** Opening GIVEN DATA block **

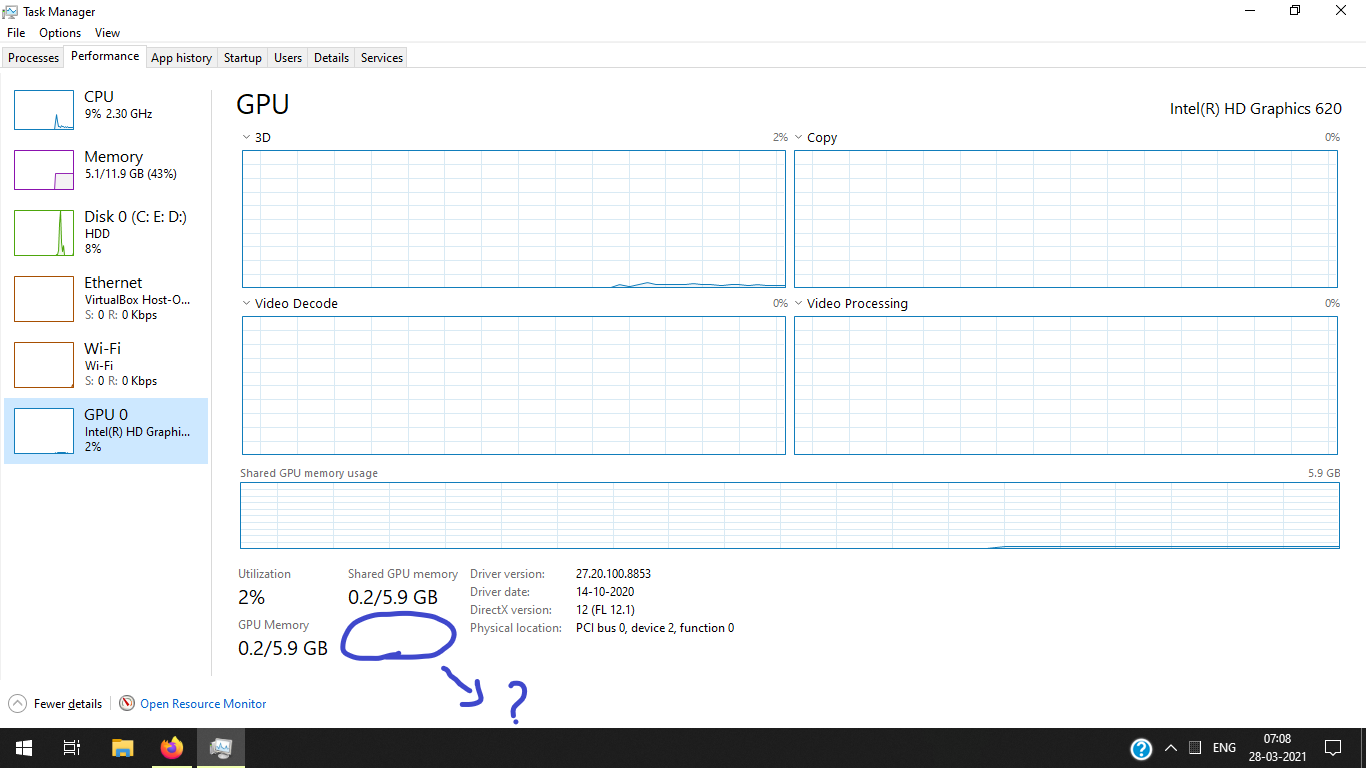Open File Explorer from the taskbar
Screen dimensions: 1366x768
coord(122,747)
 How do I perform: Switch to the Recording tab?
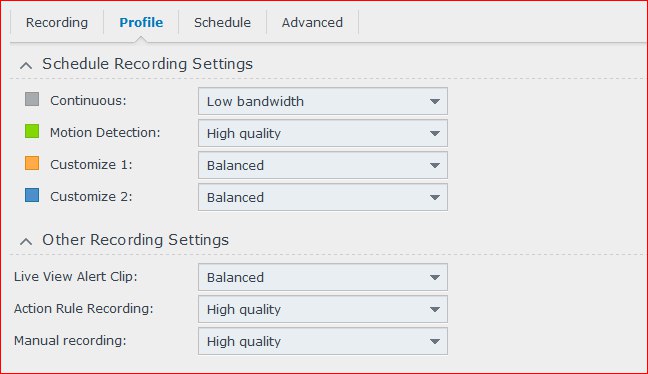[57, 22]
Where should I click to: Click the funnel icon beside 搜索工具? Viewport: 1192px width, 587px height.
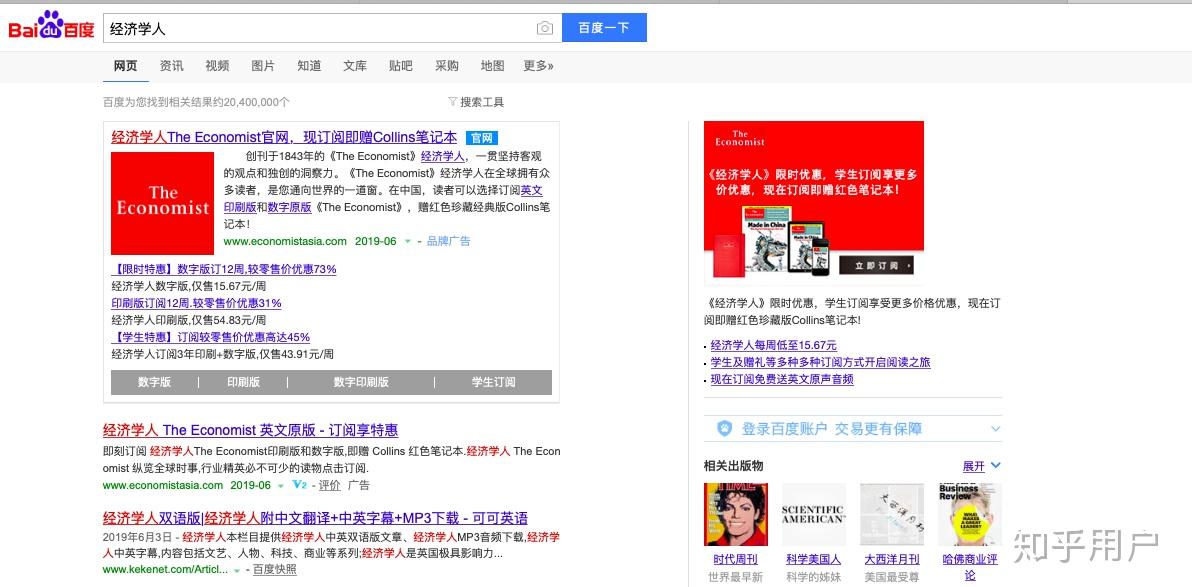(x=453, y=100)
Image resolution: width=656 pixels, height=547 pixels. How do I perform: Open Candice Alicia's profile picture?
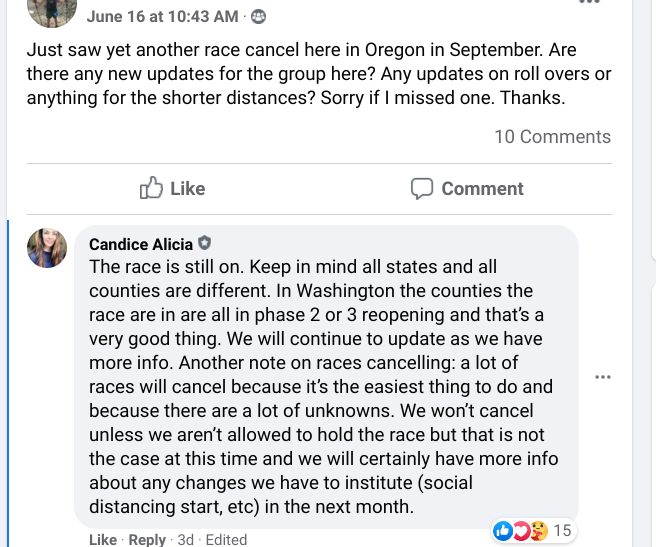click(x=47, y=248)
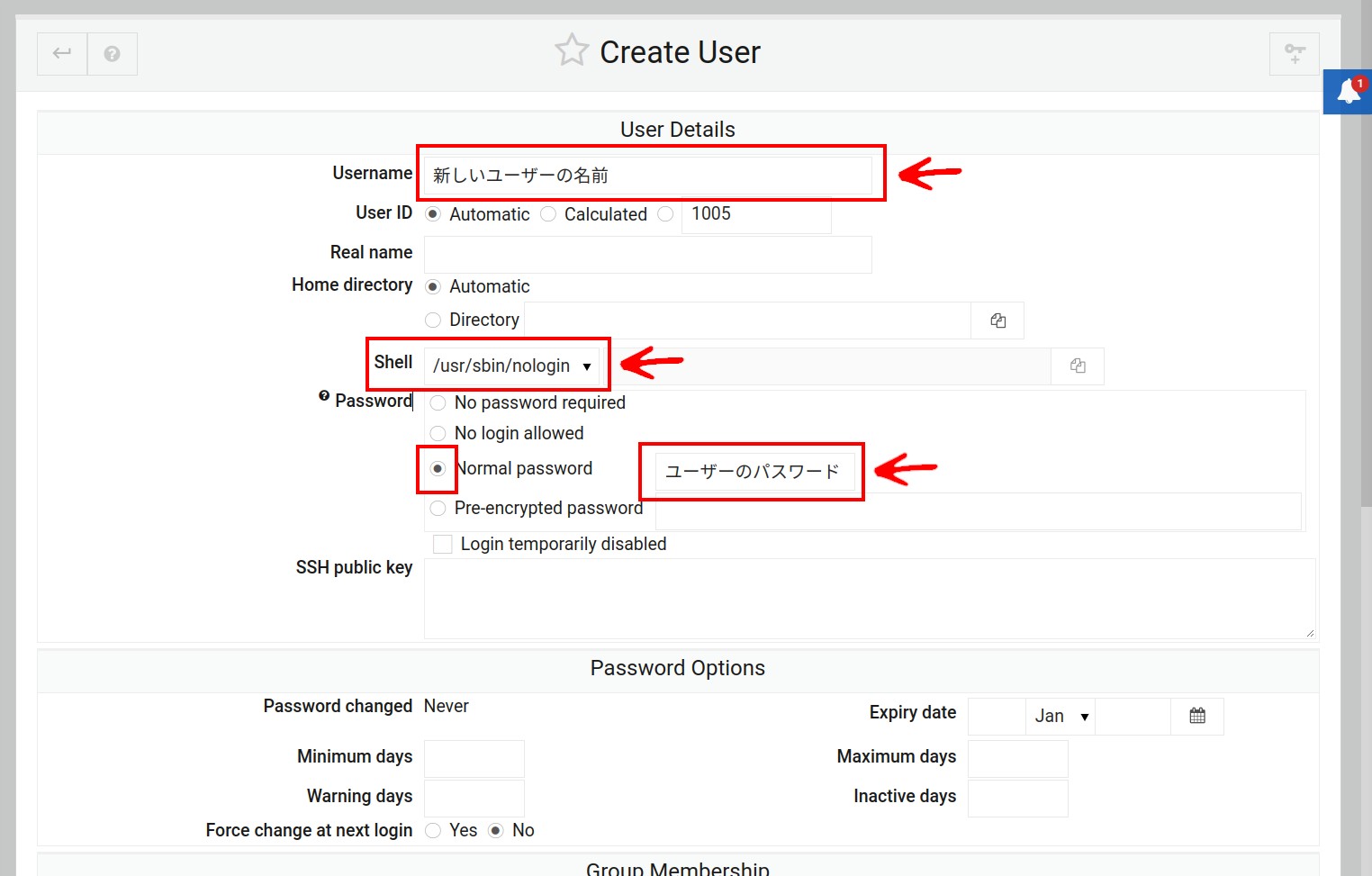Click the Real name input field

point(648,254)
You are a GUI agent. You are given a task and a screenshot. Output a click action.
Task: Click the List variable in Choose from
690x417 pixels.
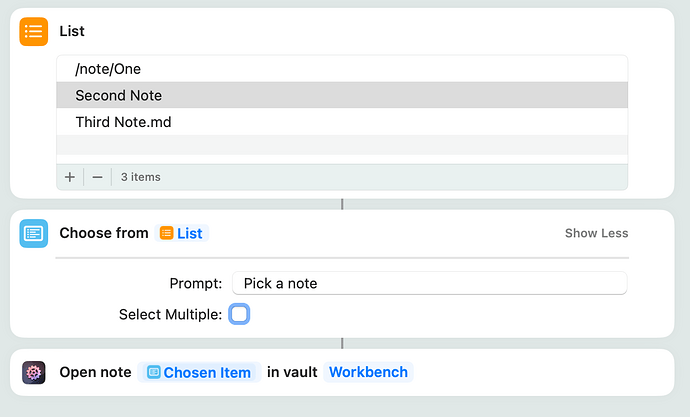point(181,233)
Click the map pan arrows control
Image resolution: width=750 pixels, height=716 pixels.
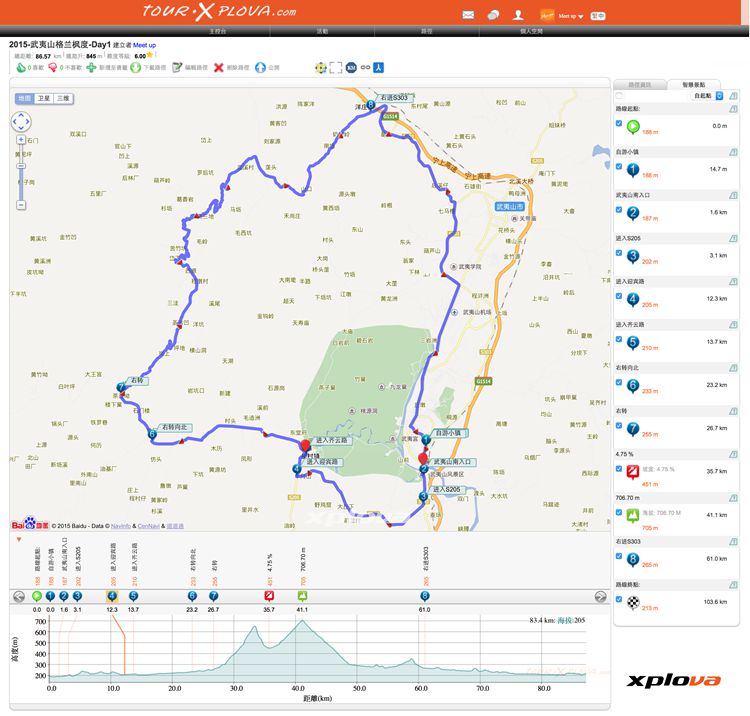pos(21,122)
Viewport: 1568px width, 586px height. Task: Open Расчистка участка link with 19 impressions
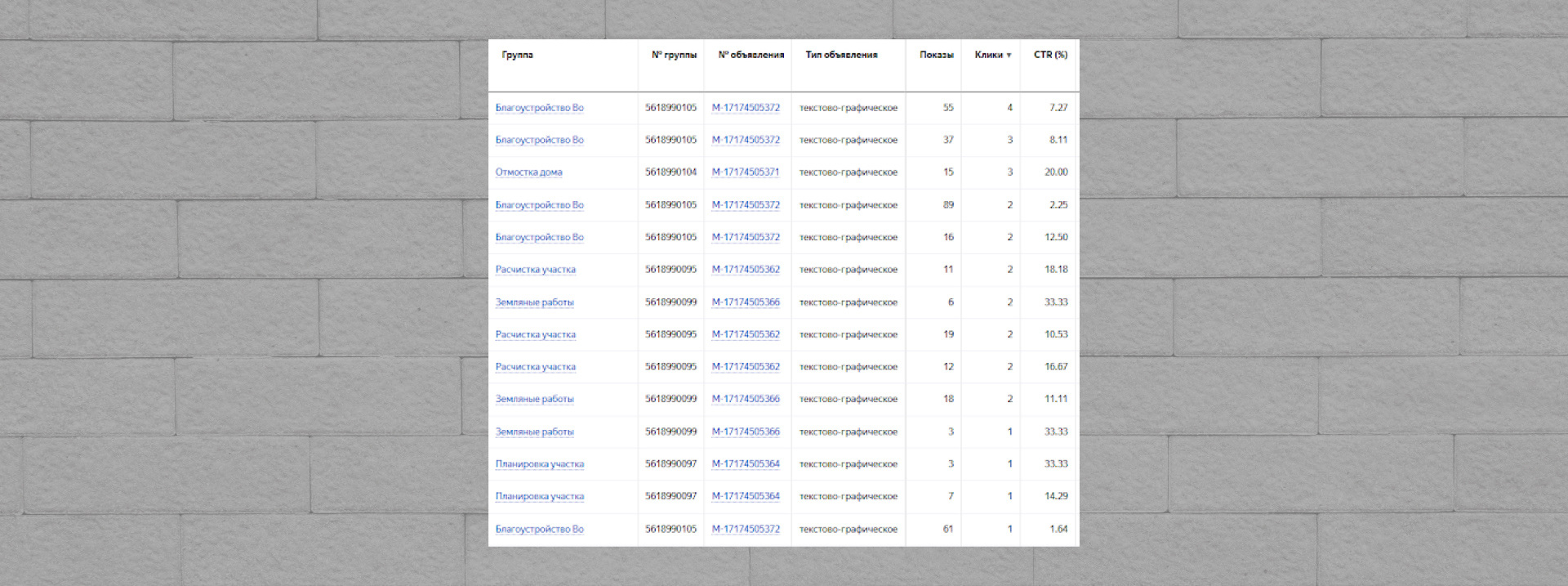point(535,334)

** Closing GIVEN DATA block **

Exactly the lines from the one containing "You are a GUI" through the end of the data above: repeat those, both ends included, and nothing else. Skip the pictures.

You are a GUI agent. You are given a task and a screenshot. Output a click action.
Task: Click the List variable in Choose from
690x417 pixels.
point(181,233)
Click the map pan arrows control
Image resolution: width=750 pixels, height=716 pixels.
pos(21,122)
Viewport: 1568px width, 586px height. Task: Open Расчистка участка link with 19 impressions
point(535,334)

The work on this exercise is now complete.